• _Metin Parçası_
☆ ☆ ☆ ☆ ☆ ☆ ☆

DERSAADET (İSTANBUL)

Varlığı sonsuz Allah’ın, cihanı yarattığı zamanda yeryüzünü süslemek için cennet bahçesinden bir miktarını kudret eliyle kaldırıp yerkürenin kalbi olan İstanbul’a yüzük taşı gibi sermiştir. Kendine has vaziyeti yeryüzünün diğer kısımlarına benzemeyen müthiş manzarası, gökyüzünü hayal ettiren hâlindeki ruha letafet cennet misali zevk ve havasının berraklığı ile firdevs bahçelerinden bir bahçe gibidir. Dünyanın diğer yerlerine göre ikinci bir misali bulunmayan sularındaki faydalar ve Kevser suyu lezzeti ile sakinlerinde bulunan fazilet ile yaratılış güzelliği melekleri andırmaktadır.

Doğuda Asya, batıda Avrupa, güneyde Marmara Denizi ve kuzeyde Karadeniz boyunlarını kısıp (tevazuyla) bir secde yeri olarak kabul ettikleri bu olağanüstü yerde baş başa vererek İslam hilafeti’nin istikbalini hürmetle başlarının üstünde tutmaktadırlar.

Kudret’in özenerek yarattığı bu seçkin yerin duruşundan şu sözün mealini açık bir şekilde bize vermektedir: “İftiharla baş tacı ettiğim azametli kâinatı teşrif etmesiyle manevi bir mana katan Cenabıhakk’ın gölgesinin adil hükümleri sayesinde beşeriyete saadet veren cihanın denizlerindeki ve karalarındaki servet kaynakları imarıma mahsus ve layıktır.”

☆ ☆ ☆ ☆ ☆ ☆ ☆

• _Gösterilen Bilgiler_
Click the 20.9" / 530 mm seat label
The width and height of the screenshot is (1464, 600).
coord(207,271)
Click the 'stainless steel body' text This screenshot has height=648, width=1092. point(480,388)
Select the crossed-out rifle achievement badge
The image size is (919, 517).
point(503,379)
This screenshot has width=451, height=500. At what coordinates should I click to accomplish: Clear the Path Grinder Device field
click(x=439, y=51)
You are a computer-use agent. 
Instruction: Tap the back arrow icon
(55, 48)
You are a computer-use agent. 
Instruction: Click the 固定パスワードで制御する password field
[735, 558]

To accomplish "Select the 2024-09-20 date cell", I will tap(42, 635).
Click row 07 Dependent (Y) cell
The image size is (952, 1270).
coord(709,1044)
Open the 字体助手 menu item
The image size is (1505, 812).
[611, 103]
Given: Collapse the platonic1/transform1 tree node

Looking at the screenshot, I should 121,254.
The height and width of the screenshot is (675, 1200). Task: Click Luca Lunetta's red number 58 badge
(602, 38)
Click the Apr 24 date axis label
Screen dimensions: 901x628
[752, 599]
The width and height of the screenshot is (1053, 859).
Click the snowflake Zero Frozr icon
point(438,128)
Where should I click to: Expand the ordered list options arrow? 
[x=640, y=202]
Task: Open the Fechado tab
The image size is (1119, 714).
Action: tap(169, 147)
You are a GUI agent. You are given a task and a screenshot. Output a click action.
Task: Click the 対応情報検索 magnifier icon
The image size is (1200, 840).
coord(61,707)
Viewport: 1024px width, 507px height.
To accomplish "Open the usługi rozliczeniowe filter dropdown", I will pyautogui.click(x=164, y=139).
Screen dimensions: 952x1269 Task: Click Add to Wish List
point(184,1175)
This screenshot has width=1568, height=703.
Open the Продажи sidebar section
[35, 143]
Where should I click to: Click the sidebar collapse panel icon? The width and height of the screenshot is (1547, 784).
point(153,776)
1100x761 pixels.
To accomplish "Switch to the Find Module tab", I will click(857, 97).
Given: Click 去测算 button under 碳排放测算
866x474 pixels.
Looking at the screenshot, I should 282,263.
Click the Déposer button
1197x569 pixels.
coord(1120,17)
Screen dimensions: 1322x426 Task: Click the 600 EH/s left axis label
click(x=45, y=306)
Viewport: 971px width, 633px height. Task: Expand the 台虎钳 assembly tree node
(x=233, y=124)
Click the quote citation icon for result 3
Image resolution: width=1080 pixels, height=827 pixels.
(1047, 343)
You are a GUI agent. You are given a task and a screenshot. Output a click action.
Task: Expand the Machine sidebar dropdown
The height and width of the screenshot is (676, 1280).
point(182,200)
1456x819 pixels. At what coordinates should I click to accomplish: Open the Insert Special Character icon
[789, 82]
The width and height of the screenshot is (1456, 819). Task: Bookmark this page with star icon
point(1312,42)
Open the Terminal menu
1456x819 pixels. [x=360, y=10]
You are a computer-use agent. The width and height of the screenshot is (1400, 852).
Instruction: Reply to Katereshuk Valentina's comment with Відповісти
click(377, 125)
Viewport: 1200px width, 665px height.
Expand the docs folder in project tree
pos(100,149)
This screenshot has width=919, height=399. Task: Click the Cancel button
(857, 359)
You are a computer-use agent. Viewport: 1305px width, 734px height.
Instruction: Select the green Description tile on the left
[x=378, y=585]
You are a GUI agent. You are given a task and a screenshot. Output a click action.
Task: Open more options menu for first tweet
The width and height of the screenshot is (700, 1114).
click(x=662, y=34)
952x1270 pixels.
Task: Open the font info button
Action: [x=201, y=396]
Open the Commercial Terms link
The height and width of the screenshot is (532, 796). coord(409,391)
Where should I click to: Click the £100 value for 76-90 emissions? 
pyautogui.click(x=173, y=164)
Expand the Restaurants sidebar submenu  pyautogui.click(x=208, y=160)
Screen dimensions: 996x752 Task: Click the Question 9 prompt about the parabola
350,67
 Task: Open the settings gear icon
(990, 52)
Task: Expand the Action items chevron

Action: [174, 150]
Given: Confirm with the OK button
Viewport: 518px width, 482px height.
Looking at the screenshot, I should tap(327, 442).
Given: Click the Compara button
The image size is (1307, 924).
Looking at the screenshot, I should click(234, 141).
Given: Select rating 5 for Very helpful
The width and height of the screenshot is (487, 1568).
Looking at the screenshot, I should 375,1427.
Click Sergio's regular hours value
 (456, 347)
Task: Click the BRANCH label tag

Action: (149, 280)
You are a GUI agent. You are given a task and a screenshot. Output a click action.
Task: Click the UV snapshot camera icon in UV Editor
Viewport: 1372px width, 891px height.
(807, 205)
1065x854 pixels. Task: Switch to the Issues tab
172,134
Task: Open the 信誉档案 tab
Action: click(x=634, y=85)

☆ ☆ ☆ ☆ ☆ ☆ ☆

• _Çözülecek Sorular_
1. Dersaadet metnine göre İstanbul hangi özellikleri sayesinde firdevs bahçelerinden bir bahçeye benzer? Bir ila üç cümleyle açıklayın.
2. Dersaadet metnine göre şu soruları cevaplayın:
(a) İstanbul yerkürenin neresi olarak anılır?
(b) Sakinlerindeki fazilet ve yaratılış güzelliği neyi andırır?
(c) Bu yerin doğusunda ne vardır?
3. Dersaadet metninde "DERSAADET (İSTANBUL)" ile başlayıp "başlarının üstünde tutmaktadırlar." ile biten kısmı, bu sözler de dahil olmak üzere yeniden yazın ve "Asya" adını "Anadolu" olarak değiştirin.

• _Görev Cevapları_
1. İstanbul, yeryüzünün diğer kısımlarına benzemeyen kendine has vaziyeti ve müthiş manzarası sayesinde firdevs bahçelerinden bir bahçe gibidir. Buna ruha verdiği letafet, cennet misali zevki ve havasının berraklığı da eklenir.

2.
(a) Yerkürenin kalbi olarak anılır.
(b) Melekleri andırır.
(c) Asya vardır.

3.
DERSAADET (İSTANBUL)

Varlığı sonsuz Allah’ın, cihanı yarattığı zamanda yeryüzünü süslemek için cennet bahçesinden bir miktarını kudret eliyle kaldırıp yerkürenin kalbi olan İstanbul’a yüzük taşı gibi sermiştir. Kendine has vaziyeti yeryüzünün diğer kısımlarına benzemeyen müthiş manzarası, gökyüzünü hayal ettiren hâlindeki ruha letafet cennet misali zevk ve havasının berraklığı ile firdevs bahçelerinden bir bahçe gibidir. Dünyanın diğer yerlerine göre ikinci bir misali bulunmayan sularındaki faydalar ve Kevser suyu lezzeti ile sakinlerinde bulunan fazilet ile yaratılış güzelliği melekleri andırmaktadır.

Doğuda Anadolu, batıda Avrupa, güneyde Marmara Denizi ve kuzeyde Karadeniz boyunlarını kısıp (tevazuyla) bir secde yeri olarak kabul ettikleri bu olağanüstü yerde baş başa vererek İslam hilafeti’nin istikbalini hürmetle başlarının üstünde tutmaktadırlar.